Prabhakar brings composite materials expertise to mechanical engineering

// Mechanical Engineering, Civil & Environmental Engineering

Photo of Pavana Prabhakar

Pavana Prabhakar

Pavana Prabhakar’s new position with the University of Wisconsin-Madison Department of Mechanical Engineering will allow her to combine the best of two worlds.

Prabhakar, the Charles G. Salmon assistant professor in civil and environmental engineering, also began a joint appointment in mechanical engineering in August 2021. Much of Prabhakar’s work focuses on understanding the damage and failure of composite materials in multi-physics environments. While she will maintain her primary appointment in civil and environmental engineering, she says her new role in mechanical engineering will allow her to better focus on her area of expertise.

“A lot of my work is on lightweight polymer composites, and these are predominantly used in the aircraft and automotive industries,” she says. “It’s a natural fit to be in the Department of Mechanical Engineering. The department has a lot of connections with those industries and one of my primary motivations was to open a road toward collaborating with industry partners for my research.”

Her new appointment also should make it easier to find graduate students who are more familiar with Prabhakar’s research areas than students in civil engineering tend to be.

“This will really help put my work out there so people know there’s polymer composite science here at UW-Madison in both the civil and mechanical engineering departments,” she says.

Darryl Thelen, Bernard A. and Frances M. Weideman Professor and the John Bollinger Chair of Mechanical Engineering at UW-Madison, says Prabhakar is a valuable new member of his department.

“Dr. Prabhakar is a wonderful addition to our faculty,” he says. “Her research spans the mechanics, design and manufacturing of composite materials for extreme environments, which are important to consider when using composites in aerospace, automotive and wind power generation systems. Her joint position with civil and environmental engineering will help strengthen ties between the departments, while also providing an interdisciplinary perspective to our students on the broad use of composites in an array of fields.”
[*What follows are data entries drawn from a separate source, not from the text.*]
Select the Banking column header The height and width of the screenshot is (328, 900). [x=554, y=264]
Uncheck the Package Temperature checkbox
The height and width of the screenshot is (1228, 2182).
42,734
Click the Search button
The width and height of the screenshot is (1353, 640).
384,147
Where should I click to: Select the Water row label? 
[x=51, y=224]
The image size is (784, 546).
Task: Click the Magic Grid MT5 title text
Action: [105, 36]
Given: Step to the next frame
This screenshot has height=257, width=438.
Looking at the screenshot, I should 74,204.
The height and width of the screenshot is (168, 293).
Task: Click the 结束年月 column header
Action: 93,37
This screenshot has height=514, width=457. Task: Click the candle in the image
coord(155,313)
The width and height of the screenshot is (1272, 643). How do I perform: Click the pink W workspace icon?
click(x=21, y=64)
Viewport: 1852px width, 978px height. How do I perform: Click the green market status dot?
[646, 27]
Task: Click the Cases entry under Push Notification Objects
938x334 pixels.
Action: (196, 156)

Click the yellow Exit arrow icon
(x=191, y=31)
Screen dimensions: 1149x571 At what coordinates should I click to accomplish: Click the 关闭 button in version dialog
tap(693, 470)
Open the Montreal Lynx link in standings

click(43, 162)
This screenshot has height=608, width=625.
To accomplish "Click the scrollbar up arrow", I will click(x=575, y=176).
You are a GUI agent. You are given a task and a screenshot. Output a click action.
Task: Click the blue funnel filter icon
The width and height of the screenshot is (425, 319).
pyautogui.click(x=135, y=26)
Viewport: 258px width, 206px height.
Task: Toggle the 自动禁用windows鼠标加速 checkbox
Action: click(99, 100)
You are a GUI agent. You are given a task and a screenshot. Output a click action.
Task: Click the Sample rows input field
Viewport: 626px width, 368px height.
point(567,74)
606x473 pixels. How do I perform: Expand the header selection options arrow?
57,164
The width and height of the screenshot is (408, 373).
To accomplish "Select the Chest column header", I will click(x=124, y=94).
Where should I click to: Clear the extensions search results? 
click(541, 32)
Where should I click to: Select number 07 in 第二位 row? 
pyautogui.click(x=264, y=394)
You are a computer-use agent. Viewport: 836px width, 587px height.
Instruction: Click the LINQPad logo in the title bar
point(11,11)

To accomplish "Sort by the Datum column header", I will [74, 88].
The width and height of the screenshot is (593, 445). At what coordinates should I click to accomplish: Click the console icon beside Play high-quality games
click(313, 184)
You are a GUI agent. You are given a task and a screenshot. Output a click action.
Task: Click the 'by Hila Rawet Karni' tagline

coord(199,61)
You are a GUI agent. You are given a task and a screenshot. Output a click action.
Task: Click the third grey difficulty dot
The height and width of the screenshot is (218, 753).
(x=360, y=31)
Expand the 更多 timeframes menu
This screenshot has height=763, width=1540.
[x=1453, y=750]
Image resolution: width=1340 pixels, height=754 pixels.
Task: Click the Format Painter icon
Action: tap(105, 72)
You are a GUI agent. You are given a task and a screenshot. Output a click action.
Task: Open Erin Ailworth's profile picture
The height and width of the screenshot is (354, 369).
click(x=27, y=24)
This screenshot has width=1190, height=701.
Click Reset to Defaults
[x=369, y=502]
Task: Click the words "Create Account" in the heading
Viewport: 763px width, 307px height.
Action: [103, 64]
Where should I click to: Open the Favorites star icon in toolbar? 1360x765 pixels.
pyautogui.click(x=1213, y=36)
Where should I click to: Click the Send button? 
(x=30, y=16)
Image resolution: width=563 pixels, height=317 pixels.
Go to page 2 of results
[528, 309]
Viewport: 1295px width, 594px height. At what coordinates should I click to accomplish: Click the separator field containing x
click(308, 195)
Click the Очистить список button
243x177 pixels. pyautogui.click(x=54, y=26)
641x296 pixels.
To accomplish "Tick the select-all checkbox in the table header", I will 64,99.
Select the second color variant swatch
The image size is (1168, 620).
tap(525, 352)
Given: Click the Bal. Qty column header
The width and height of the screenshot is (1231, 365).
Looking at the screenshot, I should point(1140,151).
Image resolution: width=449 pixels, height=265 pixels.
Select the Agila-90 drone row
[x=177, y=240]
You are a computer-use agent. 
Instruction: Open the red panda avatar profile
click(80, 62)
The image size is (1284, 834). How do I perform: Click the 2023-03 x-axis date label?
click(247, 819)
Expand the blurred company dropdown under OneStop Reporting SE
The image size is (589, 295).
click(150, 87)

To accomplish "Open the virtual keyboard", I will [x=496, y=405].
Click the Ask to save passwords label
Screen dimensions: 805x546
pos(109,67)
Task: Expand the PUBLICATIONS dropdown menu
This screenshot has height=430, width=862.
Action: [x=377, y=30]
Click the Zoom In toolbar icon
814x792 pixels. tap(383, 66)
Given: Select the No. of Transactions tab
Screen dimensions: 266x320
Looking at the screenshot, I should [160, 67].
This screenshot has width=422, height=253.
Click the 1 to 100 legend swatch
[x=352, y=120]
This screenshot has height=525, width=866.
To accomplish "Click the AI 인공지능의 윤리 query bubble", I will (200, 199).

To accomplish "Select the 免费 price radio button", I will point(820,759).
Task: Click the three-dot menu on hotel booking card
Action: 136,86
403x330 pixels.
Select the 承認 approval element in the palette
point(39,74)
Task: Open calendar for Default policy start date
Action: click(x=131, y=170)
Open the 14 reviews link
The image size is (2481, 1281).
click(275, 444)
Prabhakar’s new appointment will also allow her to strengthen ties with colleagues in the Polymer Engineering Center. Though she’s long been affiliated with the center, Prabhakar hopes to establish closer collaborative ties with faculty, staff and students in the center to help elevate the outcomes of her research.

Prabhakar also expects her CEE work to continue as it has, with a focus on structural mechanics. In fact, she says there’s a lot of room for polymer composites to grow in the civil engineering field, and she intends to continue working as a leader in expanding the role those materials play in civil infrastructure.

“Polymer composites, though not mainstream in civil infrastructure, certainly have their place,” Prabhakar says. “I will continue to focus on introducing polymer composites to being more integral in civil engineering as well. The great thing about this appointment is, because I’m in both departments, I can get the best of both worlds and contribute meaningfully in both directions.”